At Kodak Australasia Pty Ltd, maintenance of the manufacturing plant and equipment was crucial to efficient operations. Kodak's team of tradesmen were responsible for constructing new equipment as well as keeping the plant in good working order.

At Kodak Australasia Pty Ltd, maintenance of the manufacturing plant and equipment was crucial to efficient operations. Kodak's team of tradesmen were responsible for constructing new equipment as well as keeping the plant in good working order. 

Thomas Baker began making glass photographic plates in 1884 at Abbotsford. His business grew and evolved, becoming Kodak (Australasia) Pty Ltd in 1920 (Beale p.17).
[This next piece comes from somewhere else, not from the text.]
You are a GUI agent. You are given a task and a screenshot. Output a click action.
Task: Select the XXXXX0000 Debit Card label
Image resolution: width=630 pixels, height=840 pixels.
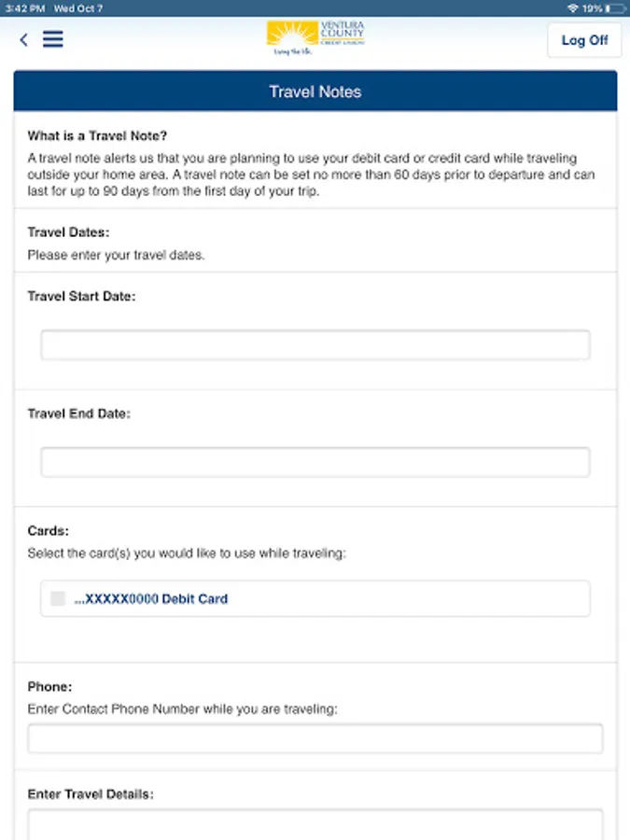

As the plant expanded to include machinery for making roll film and photographic papers, plus a range of other photographic products, the complexity of the operations increased. So did the need for increased technical support. Baker, who died in 1928, left a legacy of self-sufficiency, by setting up workshops and employing tradesmen of every kind to maintain and build the equipment used in the factory (Beale p. 21).

The Abbotsford workshops comprised a carpenters shop with a timber store and breaking down shed, a sheet metal shop, engineers shop, and workshops for pipe fitters and plumbers, painters and electricians. 

Jim Healy, who joined Kodak as a maintenance engineer in 1951, was one of a dozen metal workers who looked after Kodak's manufacturing machinery in the mid twentieth century. Part of Jim's job involved maintaining the pumps and other components of the machine used for coating rolls of paper and base material with photographic emulsions. Tradesmen needed to be on hand in case of a breakdown, which, Jim recalls, were not very frequent because the machines were well maintained. Every year the manufacturing plant shut down for two weeks, when most employees took their Christmas holidays. During shut-down the workshops' tradesmen completely overhauled the manufacturing plant, ready for the start of another busy year.

Besides maintaining the factory, the workshops' tradesmen also worked with Kodak's engineers to construct some of the specialised machinery Kodak used. Jim Healy worked on the construction of a machine for slitting the large rolls of film and photographic paper into long strips. There was also an experimental workshop. Jim remembers assisting the engineering draftsmen:

If they'd get an idea to do something, we'd try to make it up to see if it would work before it had been actually manufactured in the machine shop for production use. We made this little coating machine. If they wanted to try a new type of emulsion or test it out instead of going straight into production, we used to run it on this little coating machine.

Sometimes the workshops, with the approval of management, made small items such as letterboxes for employees. These items were known as 'foreigners'.  Jim remembers: 

You'd sort of start a bit early or cut out your morning tea and do a few things. Of course there was a lot of scrap metal around too, otherwise they used to get rid of it. In the carpenter's shop they'd get a bit of timber out and they'd make a stool and things like that for you. They'd give the apprentices a few of these jobs, away from the standard things
.

Kodak's engineers and tradesmen at Abbotsford were in high demand from the late 1950s when they designed and built some of the new plant installed at the new Coburg complex, which opened in 1961 (Healy, Beale pp 117, 121). The Abbotsford tradesmen transferred to new modern workshops at Coburg, where they continued their tradition of providing a high standard of maintenance.


References:
Beale, Nigel, "The History of Kodak in Australia", 1983.

Oral History:
Jim Healy, interviewed by Lesley Alves at Melbourne Museum, 12 March 2014.